Они не успели ответить: Алин лейтенант спешил к ним от горисполкомовского подъезда.
- Объявят! - выдохнул он, приближаясь. - Сейчас объявят!.. - и указал на рупор над зданием горкома партии, откуда в дни праздников лилась музыка и звучали приветствия демонстрантам.
Люди, собравшиеся на маленькой площади, где находились все главные в городе советские учреждения, молча глядели вверх… В молчании Леонид Витальевич проговорил:
- Войны начинаются летом.
Негромко, адресуясь только к Рите и Воле, он стал вспоминать, как разворачивались события в четырнадцатом году, после выстрела Принципа, как одна за другой вступали в войну европейские страны. Воля слушал его вполуха, но испытал вдруг сильное и странное чувство, когда он заключил:
- …И, наконец, девятнадцатого июля, в полдень, ровно в двенадцать часов, германский посол Пурталес передал Сазонову ноту: России была объявлена война!

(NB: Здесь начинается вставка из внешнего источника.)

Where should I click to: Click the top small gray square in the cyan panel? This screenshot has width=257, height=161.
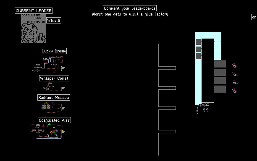click(198, 42)
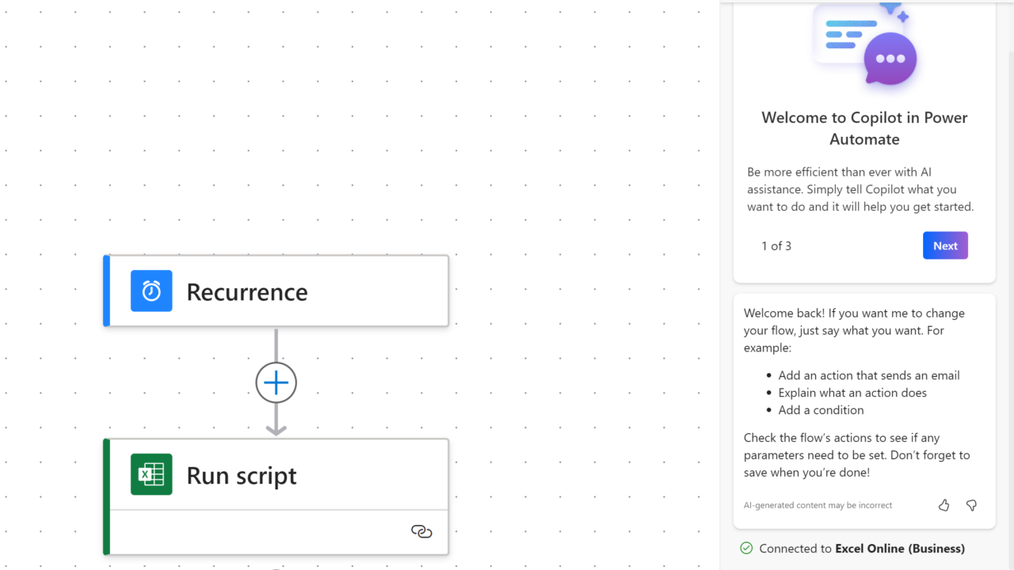Click the Recurrence alarm clock icon
Viewport: 1014px width, 570px height.
pyautogui.click(x=151, y=291)
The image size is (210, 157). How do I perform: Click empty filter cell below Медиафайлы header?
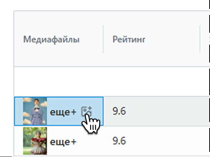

Леонид Витальевич произнес это голосом, не дрогнувшим от боли, но наполненным ею: болью за все бессчетные смерти, за все бесповоротные перемены в судьбах людей, последовавшие за днем девятнадцатого июля четырнадцатого года… Очень смутно и лишь на одно мгновенье Воля почувствовал, что это боль еще за многое, чего он не знал и не знает… Ведь для него настоящая история начиналась позже - в семнадцатом.
- Какому Сазонову? Это кто - Сазонов? - услышал он голос в толпе.
- Сазонов был министр иностранных дел России, - сухо отвечал Леонид Витальевич.
Рита сжала Воле руку и сказала ему в самое ухо пугающе внятно:
- Сейчас тоже двенадцать часов!..
Голос диктора, многократно усиленный, оповестил, что работают все радиостанции Советского Союза.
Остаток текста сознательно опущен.